Among its products, the CVTN offers the monitoring of Internet sources of information (Internet monitoring).
Due to the staggering amount of information it contains, Internet has become today’s de facto source for information. Companies’ web pages, weblogs, and news disseminated on the Internet can be of great interest for any company, which seeks to search for trends, or to identify the rumors related to subjects that are sensitive relative to the development of its business.
Because of the increasing amount of information sources on the Internet, the problems related to the capturing current and relevant information from the Internet are becoming more and more complex.
The monitoring of Internet pages is realized with the help of monitoring agents that detect the updates from a set of selected web pages.
However, the means of filtering used by the monitoring agents available at the CVTN are not well adapted to work with all the keywords used in multilingual terminology. Moreover, despite the keywords filtering, the detected updates still contain a high proportion of noise, making it essential to execute a complementary filtering, carried out by a human agent. Without dedicated tools, this level of complementary filtering, called “refining” in this paper, can be time consuming and expensive. This is why an experimentation and research work has been conducted at the CVTN in order to develop a tool to quickly and simply select relevant information gained from the surveillance process. Naturally this will also have the benefit of lowering the cost of Internet monitoring.
This article aims to present the work undertaken to realize a first version of a refining tool based on a lexical coloring process, and to show how this work is in line with the modular software approach developed for the Internet surveillance process. On one hand, the CVTN aims to reduce software constraints (Perbal, Dubois, & Schosseler, 2004) and, on the other hand to develop monitoring systems based on reusable elements proven to be reliable in the production phase.
Thus, we will first present the limits of the filtering means included in the monitoring agents, which implies the necessity of building a refining module. Then, we will expose the terminology structure to describe a subject to monitor, as well as the functioning of the refining module, which is based on this terminology. The software system which includes the monitoring agent with the refining module, will be briefly described. Then, the conclusion on the use of the agent in the techno-legal field will be drawn. Finally, the improvement perspectives will be discussed, particularly on carrying out analysis and visual representations on the relevant corpus.
Limits of the filtering means included in the monitoring agents
The main objective of a monitoring agent is to detect the updates in a set of web pages (or poss ibly in a set of documents such as pdf files for example). It also enables the creation of alarms (sound, email) when updates are detected on a targeted set of monitored web pages.
The updates detected by a monitoring agent are generally composed of hyperlinks and/or text. We will qualify as “linked document” any document one may reach by following the hyperlink generated by the update (see figure 1).
The objective of the Internet surveillance process we describe in this article is the creation of weekly alert bulletins, as well as the diffusion of monthly webographic reports on targeted subjects. An alert bulletin consists of a set of detected and relevant updates coming out from a set of monitored web pages. A webographic report is composed of a list of the webographic references of the relevant documents linked to the updates contained in the weekly bulletins.

▶ EXTRACTED INFORMATION:
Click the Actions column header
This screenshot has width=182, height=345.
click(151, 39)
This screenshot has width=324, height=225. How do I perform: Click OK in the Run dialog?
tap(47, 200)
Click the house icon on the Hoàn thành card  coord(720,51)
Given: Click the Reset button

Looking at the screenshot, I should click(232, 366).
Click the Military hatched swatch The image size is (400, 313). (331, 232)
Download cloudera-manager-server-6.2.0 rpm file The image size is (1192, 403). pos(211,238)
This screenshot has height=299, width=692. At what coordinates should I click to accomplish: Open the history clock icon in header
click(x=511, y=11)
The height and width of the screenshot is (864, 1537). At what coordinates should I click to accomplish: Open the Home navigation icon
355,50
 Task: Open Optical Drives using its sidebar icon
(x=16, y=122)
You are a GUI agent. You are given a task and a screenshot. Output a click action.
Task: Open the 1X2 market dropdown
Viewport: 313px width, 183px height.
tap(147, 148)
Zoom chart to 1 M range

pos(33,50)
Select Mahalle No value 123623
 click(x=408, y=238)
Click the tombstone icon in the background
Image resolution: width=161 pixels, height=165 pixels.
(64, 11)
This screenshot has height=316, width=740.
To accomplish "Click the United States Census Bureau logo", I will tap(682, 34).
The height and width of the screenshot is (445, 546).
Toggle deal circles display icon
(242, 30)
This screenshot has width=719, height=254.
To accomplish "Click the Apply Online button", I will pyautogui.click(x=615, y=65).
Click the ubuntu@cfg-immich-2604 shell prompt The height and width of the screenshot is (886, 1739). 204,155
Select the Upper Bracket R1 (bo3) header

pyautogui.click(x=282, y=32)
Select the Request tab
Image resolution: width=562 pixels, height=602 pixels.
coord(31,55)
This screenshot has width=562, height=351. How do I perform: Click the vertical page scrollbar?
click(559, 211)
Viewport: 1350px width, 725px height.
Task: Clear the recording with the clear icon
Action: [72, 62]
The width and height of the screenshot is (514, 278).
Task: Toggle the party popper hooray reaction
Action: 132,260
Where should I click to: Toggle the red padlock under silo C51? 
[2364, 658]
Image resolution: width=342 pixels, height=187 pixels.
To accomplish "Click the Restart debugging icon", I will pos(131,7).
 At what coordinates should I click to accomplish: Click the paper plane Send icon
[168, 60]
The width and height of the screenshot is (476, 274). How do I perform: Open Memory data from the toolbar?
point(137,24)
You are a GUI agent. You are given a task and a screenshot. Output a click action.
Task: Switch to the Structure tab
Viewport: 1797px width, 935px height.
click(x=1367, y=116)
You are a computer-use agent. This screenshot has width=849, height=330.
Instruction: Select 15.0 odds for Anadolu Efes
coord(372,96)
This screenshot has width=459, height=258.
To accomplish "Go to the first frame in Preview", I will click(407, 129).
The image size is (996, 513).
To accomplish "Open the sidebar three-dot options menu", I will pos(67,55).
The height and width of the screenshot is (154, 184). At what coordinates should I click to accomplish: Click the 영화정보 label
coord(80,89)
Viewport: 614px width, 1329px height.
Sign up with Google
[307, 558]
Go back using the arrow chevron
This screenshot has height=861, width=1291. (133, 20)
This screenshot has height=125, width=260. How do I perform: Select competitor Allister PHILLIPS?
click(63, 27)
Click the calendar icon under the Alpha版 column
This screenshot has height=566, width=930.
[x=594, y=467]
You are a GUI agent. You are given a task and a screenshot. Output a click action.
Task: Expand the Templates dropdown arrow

▶ SET PROBLEM A: Rewrite the Internet monitoring text, beginning at the words "The updates detected" and stopping after "the weekly bulletins.", with "weekly" changed to "biweekly".
▶ SET PROBLEM B: Write the next part of the Internet monitoring text, picking up after its last sentence.

▶ RESULT A:
The updates detected by a monitoring agent are generally composed of hyperlinks and/or text. We will qualify as “linked document” any document one may reach by following the hyperlink generated by the update (see figure 1).
The objective of the Internet surveillance process we describe in this article is the creation of biweekly alert bulletins, as well as the diffusion of monthly webographic reports on targeted subjects. An alert bulletin consists of a set of detected and relevant updates coming out from a set of monitored web pages. A webographic report is composed of a list of the webographic references of the relevant documents linked to the updates contained in the biweekly bulletins.

▶ RESULT B:
The monitoring agents available at the CVTN make it possible to detect keywords within the monitored web pages, by associating lists of keywords and/or regular expressions to one or more monitored web pages. This mechanism enables us to filter updates on the basis of keywords, i.e. to automatically put aside the updates which do not contain any keyword. Then, these monitoring agents allow us to record the keywords which describe a surveillance subject and to keep only those updates likely to include relevant information.
Furthermore, the monitoring agents include a browser in which one can consult an updated version of the web pages whereby the new elements and the keywords are highlighted. This lexical coloring treatment of the keywords enables the user to locate possible relevant information more quickly in the updated web pages .
However, the gathering of keywords in the form of a list is not well adapted to manage a structured and relatively important terminology of keywords and/or regular expressions. For example, the keywords cannot be gathered by categories or connected explicitly to their various translations. Nevertheless, a relatively precise terminology is essential for guaranteeing a certain exhaustiveness of the information detected within the surveillance process, and for the best possible creation of lexical coloring in order to visualize information likely to be relevant as quickly as possible.
Moreover, keywords filters used within the monitoring agents do not prevent the updates from containing a high level of noise. For example, updates frequently comprise a list of documents extracts, from which only one part contains keywords (see figure 1). Sometimes, the majority of the excerpts are without keywords.
To achieve the monitoring goals mentioned previously at an acceptable cost, it is essential to develop a means to precisely target the relevant information comprised within the updates. This means, based on a terminology describing the surveillance subject, should also enable the removal of the noise contained in the updates, and the extraction of the webographic references from the relevant documents.
In the next paragraph, the construction principles of a descriptive terminology will be detailed.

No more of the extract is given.